Glucocorticoids (GCs) have long been one of the cornerstones of the treatment of systemic lupus erythematosus (SLE). However, for many years, recommendations for GC therapy have been more based on custom than on true evidence.

It is now a well-established fact that GCs are a major cause of irreversible damage. This association is dose dependent and has a close relationship with the progressive saturation of the genomic way with increasing doses over 7.5 mg/d of prednisone.1 2 On the contrary, pulses of methylprednisolone (MP), 125–500 mg/d for short periods of time (usually 3 days) have been consistently free from secondary damage in observational studies and a recent meta-analysis.2

Considering these thresholds, the use of MP in the induction phase followed by a rapid tapering of prednisone to reach maintenance doses of 2.5–5 mg/d is the safest and most effective approach to treat lupus flares, always in combination with hydroxychloroquine and, when necessary, immunosuppressive drugs.

The complete withdrawal of prednisone has been aimed as a main objective in recent recommendations. Recent studies and meta-analysis have shown that this is possible in about 80% of cases, however, the remaining patients would experience flares when GCs are completely stopped.3 A slowly gradual tapering from 5 mg/d when SLE is in longstanding remission maximises the chance of a successful withdrawal of the drug.4 If this is not possible, long-term maintenance doses of 2.5–5 mg/d are a reasonably safe option, much better than facing recurrent flares with the subsequent use of higher doses of GCs.

Therefore, combination therapy with hydroxychloroquine and immunosuppressive drugs, the use of MP in the induction of remission, not only in life-threatening scenarios, and a rapid tapering with a slow withdrawal of prednisone is our proposal for the successful management of SLE.4 5

References

  1. Buttgereit F, et al. Glucocorticoids in the treatment of rheumatic diseases: an update on the mechanisms of action. Arthritis Rheum 2004 Nov;50(11):3408–3417.

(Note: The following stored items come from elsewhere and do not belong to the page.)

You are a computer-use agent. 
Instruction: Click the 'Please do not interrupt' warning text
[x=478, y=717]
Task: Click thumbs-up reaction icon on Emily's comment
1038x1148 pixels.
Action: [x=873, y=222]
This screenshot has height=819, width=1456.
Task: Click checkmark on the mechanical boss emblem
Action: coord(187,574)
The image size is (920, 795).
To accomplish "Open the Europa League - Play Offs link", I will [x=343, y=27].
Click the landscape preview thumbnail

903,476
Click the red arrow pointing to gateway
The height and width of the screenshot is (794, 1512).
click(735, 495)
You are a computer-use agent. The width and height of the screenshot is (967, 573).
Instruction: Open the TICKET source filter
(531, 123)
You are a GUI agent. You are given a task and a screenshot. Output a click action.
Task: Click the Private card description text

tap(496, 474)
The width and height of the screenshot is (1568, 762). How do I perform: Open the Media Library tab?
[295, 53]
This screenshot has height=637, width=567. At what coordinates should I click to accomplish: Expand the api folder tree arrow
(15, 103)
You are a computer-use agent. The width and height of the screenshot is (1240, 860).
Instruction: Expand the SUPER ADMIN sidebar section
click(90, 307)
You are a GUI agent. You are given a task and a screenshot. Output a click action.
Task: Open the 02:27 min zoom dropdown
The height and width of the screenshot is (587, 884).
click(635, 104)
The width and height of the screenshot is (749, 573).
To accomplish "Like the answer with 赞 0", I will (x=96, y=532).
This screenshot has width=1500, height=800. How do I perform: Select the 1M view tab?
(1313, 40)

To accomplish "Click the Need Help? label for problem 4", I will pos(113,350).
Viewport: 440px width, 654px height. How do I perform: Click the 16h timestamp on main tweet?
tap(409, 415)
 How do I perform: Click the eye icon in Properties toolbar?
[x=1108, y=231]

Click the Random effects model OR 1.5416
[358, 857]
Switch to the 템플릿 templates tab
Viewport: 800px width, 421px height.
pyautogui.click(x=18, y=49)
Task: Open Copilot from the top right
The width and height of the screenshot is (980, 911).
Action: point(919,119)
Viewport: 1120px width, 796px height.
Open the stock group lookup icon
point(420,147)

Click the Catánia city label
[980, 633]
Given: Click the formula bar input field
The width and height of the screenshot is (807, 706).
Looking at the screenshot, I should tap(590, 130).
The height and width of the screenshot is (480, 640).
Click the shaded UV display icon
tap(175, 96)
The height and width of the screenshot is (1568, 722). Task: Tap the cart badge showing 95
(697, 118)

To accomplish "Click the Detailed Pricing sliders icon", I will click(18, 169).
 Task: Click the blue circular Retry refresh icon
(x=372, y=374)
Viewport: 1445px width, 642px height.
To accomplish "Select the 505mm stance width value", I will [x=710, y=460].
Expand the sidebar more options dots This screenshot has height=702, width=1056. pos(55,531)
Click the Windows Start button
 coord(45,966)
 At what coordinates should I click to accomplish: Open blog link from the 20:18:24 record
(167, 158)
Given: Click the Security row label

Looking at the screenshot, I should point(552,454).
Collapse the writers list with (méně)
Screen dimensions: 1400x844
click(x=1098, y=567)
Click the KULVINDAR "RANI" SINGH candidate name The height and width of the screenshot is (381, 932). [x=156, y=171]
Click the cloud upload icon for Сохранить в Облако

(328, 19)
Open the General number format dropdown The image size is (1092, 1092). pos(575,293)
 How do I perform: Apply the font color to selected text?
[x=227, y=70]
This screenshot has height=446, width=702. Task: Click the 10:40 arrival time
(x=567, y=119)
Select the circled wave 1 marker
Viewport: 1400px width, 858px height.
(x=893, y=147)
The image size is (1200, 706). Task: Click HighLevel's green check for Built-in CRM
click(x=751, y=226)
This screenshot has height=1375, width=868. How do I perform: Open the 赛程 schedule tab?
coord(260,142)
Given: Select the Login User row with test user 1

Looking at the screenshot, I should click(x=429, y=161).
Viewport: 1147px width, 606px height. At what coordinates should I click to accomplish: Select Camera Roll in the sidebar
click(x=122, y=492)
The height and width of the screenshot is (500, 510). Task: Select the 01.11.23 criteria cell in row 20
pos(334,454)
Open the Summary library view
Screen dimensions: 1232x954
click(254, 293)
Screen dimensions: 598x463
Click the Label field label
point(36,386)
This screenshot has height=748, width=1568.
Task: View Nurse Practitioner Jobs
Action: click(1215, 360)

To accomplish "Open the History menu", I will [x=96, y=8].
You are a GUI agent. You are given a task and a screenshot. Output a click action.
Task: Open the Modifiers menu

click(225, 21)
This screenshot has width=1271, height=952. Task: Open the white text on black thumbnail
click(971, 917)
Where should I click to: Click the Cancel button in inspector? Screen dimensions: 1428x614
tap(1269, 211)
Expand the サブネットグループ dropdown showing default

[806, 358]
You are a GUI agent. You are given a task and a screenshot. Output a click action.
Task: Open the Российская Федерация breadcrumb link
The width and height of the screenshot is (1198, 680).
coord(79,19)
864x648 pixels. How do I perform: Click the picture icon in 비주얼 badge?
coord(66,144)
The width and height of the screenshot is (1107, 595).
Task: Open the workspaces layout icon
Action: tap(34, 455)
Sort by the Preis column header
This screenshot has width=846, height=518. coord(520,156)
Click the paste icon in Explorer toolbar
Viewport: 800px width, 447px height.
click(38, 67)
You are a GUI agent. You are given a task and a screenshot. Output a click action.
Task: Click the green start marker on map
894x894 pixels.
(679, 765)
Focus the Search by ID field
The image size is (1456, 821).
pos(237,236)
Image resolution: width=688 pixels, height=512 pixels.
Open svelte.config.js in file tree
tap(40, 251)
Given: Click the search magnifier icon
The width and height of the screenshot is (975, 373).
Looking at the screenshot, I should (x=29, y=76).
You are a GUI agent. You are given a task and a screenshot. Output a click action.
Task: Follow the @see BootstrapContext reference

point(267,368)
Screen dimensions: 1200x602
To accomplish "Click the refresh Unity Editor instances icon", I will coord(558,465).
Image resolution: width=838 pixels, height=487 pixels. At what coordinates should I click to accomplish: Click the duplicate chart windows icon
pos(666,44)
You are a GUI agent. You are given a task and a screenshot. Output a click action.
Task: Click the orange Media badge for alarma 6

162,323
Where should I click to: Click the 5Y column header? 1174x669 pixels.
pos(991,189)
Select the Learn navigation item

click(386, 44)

  2. Ugarte-Gil MF, et al. Impact of glucocorticoids on the incidence of lupus-related major organ damage: a systematic literature review and meta-regression analysis of longitudinal observational studies. Lupus Sci Med 2021 Dec;8(1):e000590.

  3. Ji L, Xie W, Zhang Z. Low-dose glucocorticoids should be withdrawn or continued in systemic lupus erythematosus? A systematic review and meta-analysis on risk of flare and damage accrual. Rheumatology (Oxford) 2021 Dec 1;60(12):5517–5526.

  4. Ruiz-Irastorza G. Prednisone in systemic lupus erythematosus: taper quickly, withdraw slowly. Rheumatology (Oxford) 2021 Dec 1;60(12):5489–5490.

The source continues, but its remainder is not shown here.